RECORDS SUPPLIED:
*** Block opens ***
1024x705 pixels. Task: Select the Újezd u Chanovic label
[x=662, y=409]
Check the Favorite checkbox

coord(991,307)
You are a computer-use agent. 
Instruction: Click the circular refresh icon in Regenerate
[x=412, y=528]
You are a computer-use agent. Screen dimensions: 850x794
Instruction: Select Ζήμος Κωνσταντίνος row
*** Block closes ***
*** Block opens ***
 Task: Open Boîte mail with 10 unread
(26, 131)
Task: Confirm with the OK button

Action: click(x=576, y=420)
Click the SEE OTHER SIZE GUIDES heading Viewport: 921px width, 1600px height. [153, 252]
*** Block closes ***
*** Block opens ***
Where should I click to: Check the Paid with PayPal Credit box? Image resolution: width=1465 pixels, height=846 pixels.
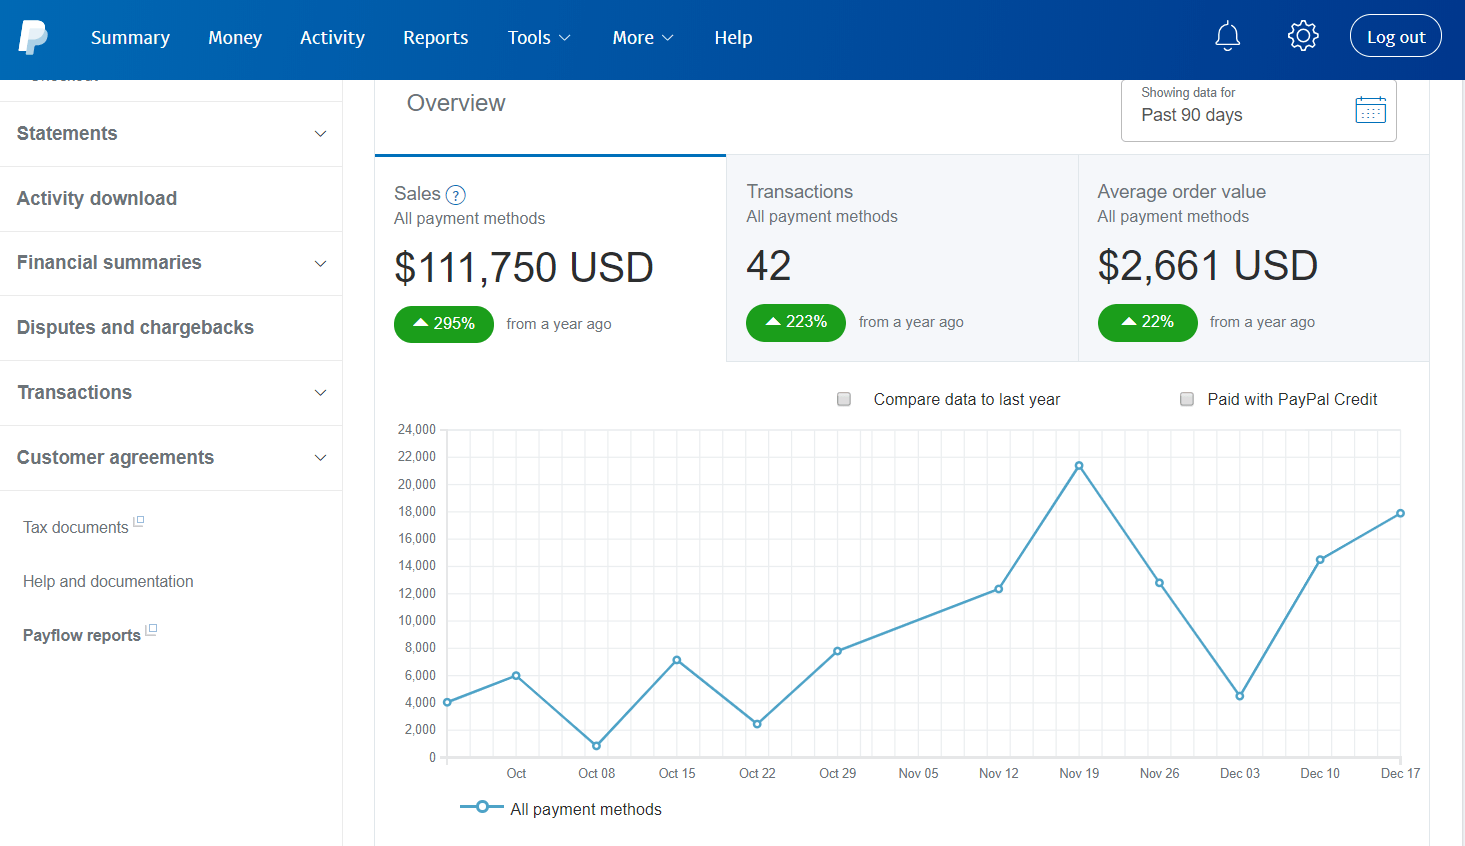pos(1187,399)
*** Block closes ***
ACTION ITEM:
Your answer should be the lines of the records that include the word "computer".

PROBLEM SOLUTION:
You are a computer-use agent. 
You are a computer-use agent. Screen dimensions: 850x794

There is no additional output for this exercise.